The Wakefield Doctrine is a perspective on the world and the people who make it up. We are, all of us, born with the potential to experience reality in one of three distinctly (but secretly interrelated) separate ways, as would an Outsider(clarks), a Predator(scotts) or a Herd Member(rogers). At an early age we settle into one (and only one) of these three personal realities. The social styles, the interpersonal strategies we develop (our personality types) are in response to the world we experience it.

A clark lives in the world of the Outsider and so learns to stay out of the spotlight (while contending with a insatiable curiosity), a scott starts running and only stops when necessary, the world of the Predator not being kindly disposed to introspection and, the Herd Member, well, they’re at home the minute they look around; rogers, living the life of the Herd, belong and looking, receive confirmation there is a Right Way to do things and it’s merely a matter of completing the list for all to be right in the world.

While we have only one predominant worldviews, we never lose the capacity to experience the world as do ‘the other two’. (This will explain why sometimes, usually under duress, we find ourselves acting like someone else. Example: I’m a clark with a significant secondary scottian aspect. I know about a personality theory and will tell you at the slightest provocation. lol)

clarks think, scotts act and rogers feel.

clarks live in their minds, scotts in their bodies and rogers in their hearts.

The highest accomplishment one can achieve employing the Wakefield Doctrine is to fully appreciate how we relate ourselves to the world around us. The guiding ambition behind learning and employing the perspective made available by the Doctrine is be able to see the world as the other person is experiencing it.

(Pro-tip: Search youtube for: ‘the pen scene’ in ‘Casino’ and ‘I’m gonna get you Stewart’ in ‘Wolf’ and bar scene in ‘Maddog and Glory’ (the one with David Caruso in the thumbnail).

You will be treated to a scene(s) of: a roger and a scott, a scott and a roger and a clark and a scott, respectively. Language advisory (well, one them has Joe Pesci in it, after all! lol)
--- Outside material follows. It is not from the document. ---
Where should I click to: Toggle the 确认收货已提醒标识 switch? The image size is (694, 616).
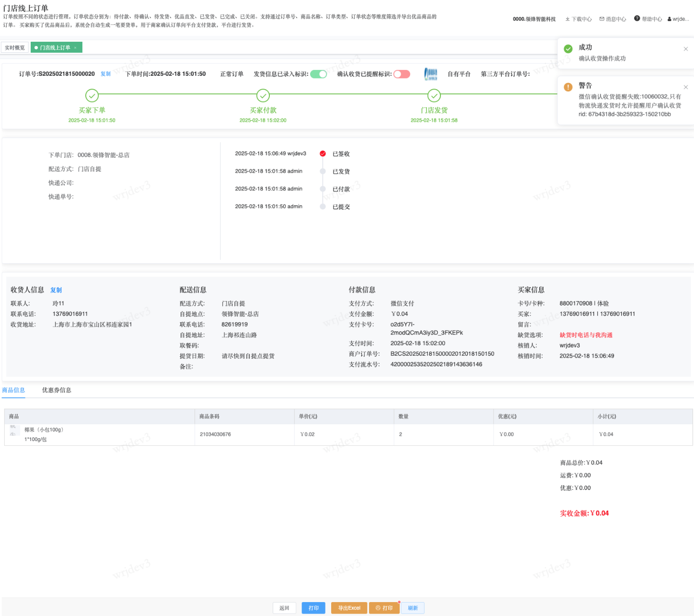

So let’s end this with a simple warning: Once you’ve learned the characteristics of the three worldviews** Well, at least enough to spot the clarks, scotts and rogers in your world, you may be unable to not see them.

With the Wakefield Doctrine as an additional perspective, you will know more about the other person than you should. Use this power wisely. …and discreetly.***

 

 

 

* lol so, what, exactly would a brusque, ‘errr’ sound like? I’d say, ‘Once a clark, always a…’ however, as the old saying reminds us, “Awareness is nine-tenths of change”

** any clark will betray their own worldview by the quickness they accomplish this. Not such a surprise, seeing how we (clarks) are all trying to make sense of the world around us.

*** no! serially! in the early days, given half a chance, I’d say to people…”Yeah, it’s like a personality theory, except better! For instance, even though we met only a few minutes ago, I can tell you what shoes you have in your closet…  hey! Where you going?!”